# NMC Tcl Extension

n-Depth Mean Compare is an algorithm and Tcl extension for gauging the similarity of two blocks of binary data of potentially differing lengths. Given a depth (some integer greater than 0) and two blocks of data, a floating point number is returned indicating the similarity of the two blocks. The closer to zero, the more similar the two blocks are deemed to be. If a value of 0 is returned, the blocks are deemed identical.

# Building and Installing

Running “make” will build and test the extension. You can install with “make install”. The default prefix is /usr and the default lib path is \${PREFIX}/lib. You can override either of these like so:

make install PREFIX=\$HOME

# Walkthrough of Comparisons

Let's walk through some comparisons using nmc.

When using the Tcl extension, an n-depth of 0 means 'use the largest valid value for n'.

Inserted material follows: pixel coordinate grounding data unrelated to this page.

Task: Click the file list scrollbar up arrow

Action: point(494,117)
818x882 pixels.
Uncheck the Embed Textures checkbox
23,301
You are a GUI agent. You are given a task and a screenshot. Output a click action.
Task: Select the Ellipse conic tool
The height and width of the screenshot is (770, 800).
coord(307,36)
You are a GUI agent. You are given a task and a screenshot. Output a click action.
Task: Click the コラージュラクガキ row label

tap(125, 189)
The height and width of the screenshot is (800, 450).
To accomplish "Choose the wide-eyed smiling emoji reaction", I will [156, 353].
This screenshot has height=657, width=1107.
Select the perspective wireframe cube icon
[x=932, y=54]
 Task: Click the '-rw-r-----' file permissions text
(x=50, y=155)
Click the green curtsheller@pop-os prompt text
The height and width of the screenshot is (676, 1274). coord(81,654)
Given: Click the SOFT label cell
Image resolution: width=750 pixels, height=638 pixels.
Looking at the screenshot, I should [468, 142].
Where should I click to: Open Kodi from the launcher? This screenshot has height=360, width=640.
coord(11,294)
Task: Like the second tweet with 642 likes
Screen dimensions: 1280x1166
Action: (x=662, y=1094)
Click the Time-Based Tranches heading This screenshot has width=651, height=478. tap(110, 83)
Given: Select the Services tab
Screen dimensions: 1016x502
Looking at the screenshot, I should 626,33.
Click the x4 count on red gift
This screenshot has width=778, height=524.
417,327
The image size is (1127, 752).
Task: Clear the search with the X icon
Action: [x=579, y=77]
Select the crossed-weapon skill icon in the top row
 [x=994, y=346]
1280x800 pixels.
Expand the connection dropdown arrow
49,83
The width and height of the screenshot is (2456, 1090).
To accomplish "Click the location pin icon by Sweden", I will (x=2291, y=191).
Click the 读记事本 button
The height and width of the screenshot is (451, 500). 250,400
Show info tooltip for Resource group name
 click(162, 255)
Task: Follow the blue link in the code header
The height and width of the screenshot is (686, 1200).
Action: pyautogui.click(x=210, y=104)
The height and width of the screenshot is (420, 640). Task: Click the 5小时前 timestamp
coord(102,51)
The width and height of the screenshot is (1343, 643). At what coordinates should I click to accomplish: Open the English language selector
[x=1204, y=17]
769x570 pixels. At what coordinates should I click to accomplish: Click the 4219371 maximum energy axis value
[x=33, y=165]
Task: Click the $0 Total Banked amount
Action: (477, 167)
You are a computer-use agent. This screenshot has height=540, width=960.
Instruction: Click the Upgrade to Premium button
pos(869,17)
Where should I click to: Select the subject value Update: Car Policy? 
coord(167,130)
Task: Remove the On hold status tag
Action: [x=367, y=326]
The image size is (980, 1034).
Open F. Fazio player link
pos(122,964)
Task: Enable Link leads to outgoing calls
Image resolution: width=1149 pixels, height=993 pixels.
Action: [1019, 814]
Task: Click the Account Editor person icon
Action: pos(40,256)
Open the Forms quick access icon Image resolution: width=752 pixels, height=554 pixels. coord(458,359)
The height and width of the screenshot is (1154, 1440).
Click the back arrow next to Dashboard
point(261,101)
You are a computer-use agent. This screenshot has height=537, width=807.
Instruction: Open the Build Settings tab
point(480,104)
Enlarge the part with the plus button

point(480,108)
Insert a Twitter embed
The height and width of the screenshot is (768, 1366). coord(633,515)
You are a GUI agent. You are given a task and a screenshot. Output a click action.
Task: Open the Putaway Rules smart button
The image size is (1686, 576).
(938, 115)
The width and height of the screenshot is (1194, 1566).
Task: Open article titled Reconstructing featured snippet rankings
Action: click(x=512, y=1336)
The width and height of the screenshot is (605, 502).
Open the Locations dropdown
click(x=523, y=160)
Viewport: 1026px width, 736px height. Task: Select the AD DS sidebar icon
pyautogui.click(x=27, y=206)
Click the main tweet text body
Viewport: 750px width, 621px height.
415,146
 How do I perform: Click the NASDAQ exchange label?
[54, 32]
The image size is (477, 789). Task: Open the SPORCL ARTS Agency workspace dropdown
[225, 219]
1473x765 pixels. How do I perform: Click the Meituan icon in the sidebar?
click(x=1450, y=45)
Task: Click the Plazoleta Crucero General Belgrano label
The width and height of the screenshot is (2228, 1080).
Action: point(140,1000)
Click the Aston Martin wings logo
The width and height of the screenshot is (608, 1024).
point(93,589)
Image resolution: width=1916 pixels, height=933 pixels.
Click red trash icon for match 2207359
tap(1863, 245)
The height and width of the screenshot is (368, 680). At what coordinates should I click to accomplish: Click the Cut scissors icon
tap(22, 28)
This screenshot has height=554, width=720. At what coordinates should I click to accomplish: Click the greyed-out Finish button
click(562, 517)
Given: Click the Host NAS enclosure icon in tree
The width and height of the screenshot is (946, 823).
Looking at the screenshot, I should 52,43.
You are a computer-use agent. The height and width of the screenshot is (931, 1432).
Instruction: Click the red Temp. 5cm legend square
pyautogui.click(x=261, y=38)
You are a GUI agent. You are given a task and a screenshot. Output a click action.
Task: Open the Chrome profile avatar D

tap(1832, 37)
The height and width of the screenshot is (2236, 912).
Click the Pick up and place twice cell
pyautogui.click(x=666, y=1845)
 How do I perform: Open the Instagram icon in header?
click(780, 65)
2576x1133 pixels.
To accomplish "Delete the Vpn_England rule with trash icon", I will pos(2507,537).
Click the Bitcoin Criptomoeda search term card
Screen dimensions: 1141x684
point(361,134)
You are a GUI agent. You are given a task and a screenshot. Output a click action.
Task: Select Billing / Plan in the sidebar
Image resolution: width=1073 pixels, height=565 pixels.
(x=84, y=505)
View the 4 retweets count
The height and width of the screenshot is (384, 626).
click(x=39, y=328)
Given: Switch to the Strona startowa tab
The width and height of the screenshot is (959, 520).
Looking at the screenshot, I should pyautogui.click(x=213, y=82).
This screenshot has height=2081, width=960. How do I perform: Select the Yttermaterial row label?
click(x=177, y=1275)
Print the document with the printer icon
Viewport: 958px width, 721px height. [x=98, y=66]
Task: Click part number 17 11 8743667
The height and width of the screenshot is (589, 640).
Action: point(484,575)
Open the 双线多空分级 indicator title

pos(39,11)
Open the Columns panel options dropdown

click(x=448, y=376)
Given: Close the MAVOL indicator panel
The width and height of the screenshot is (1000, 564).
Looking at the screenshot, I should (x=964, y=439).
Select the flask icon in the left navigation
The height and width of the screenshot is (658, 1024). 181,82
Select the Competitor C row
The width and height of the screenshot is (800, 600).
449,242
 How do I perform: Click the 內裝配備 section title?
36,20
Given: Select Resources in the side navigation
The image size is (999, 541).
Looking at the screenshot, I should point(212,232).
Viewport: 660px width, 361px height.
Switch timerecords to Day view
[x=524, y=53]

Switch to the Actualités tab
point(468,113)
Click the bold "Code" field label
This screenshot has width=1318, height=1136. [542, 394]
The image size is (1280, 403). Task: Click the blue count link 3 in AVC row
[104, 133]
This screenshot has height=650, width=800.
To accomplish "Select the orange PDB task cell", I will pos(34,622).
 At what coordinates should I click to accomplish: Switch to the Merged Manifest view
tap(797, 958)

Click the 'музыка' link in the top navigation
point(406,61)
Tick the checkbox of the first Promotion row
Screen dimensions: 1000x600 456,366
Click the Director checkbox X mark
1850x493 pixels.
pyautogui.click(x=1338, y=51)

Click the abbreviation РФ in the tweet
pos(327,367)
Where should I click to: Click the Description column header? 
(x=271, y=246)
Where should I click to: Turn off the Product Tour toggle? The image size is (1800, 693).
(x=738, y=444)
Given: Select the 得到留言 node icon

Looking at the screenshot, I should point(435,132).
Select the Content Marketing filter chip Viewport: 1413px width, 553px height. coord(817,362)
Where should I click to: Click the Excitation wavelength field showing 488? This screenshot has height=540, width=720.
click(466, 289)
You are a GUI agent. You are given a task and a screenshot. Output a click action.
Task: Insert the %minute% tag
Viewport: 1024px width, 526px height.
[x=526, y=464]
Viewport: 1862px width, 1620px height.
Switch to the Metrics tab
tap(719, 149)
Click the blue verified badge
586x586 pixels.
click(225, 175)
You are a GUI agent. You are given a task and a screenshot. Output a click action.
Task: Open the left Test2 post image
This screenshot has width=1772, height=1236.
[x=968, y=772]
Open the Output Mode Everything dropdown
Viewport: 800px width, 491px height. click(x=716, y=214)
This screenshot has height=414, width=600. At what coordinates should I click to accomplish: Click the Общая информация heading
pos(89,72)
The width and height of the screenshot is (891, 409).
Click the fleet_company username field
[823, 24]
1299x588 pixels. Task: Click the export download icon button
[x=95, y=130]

```% # Load the package and import the nmc command
% package require nmc
0.2
% namespace import nmc::nmc
% # Simple equality test of identical strings
% nmc 0 asdf asdf
0.000000000000000000
% # zero means identical.
% # If we compare slightly different strings of the same length:
% nmc 0 asdd asdf
0.894427190999915855
% # We get a value close to zero. How about a string that is a substring of the other?
% nmc 0 asdff asdf
0.447213595499957927
% # Also note that comparisons are commutative, like you'd expect:
% nmc 0 asdf asdff
0.447213595499957927
% # 'b' is closer to 'a' than 'z' is:
% nmc 0 asda asdb
0.447213595499957927
% nmc 0 asda asdz
11.18033988749894902
% # 'asdf' and 'asdfasdf' are more dissimilar than 'asdfasdf' and 'asdfasdfasdf'
% nmc 0 asdf asdfasdf
8.124038404635960830
% nmc 0 asdfasdf asdfasdfasdf
1.424000624219588395
% # The tcl extension can take a percent as its n argument, which will then be percentage of the maximum valid n.
% # Get a couple of large, equal sized random strings
% set fh [open /dev/urandom r]
% set rand1 [read \$fh [expr 0x1000]]; set rand2 [read \$fh [expr 0x1000]]; close \$fh
% # Depending on use case, we may wish to see purely random data as similar.
% # Percent-n is useful for this. Comparison using max-valid n:
% nmc 0 \$rand1 \$rand2
69.20999364325710700
% nmc 1% \$rand1 \$rand2
7.700022818067388641```

# Short Comings

The extension requires all the strings to be loaded into memory, thus really large files cannot be compared. A sloppy work around, would be breaking the files into chunks and comparing the chunks. Eventually, an nmc for file streams (C-based) and channels (tcl-based) will be implemented.

Floating point math is used and, as you probably know, you cannot expect 100% consistent results between architectures. It is for making comparisons on a single machine, not between different devices. An NMC value on one machine is not useful to compare against an NMC value of the same data on another machine.

# Licensing

All code included is released to the public domain, so long as the original author is credited.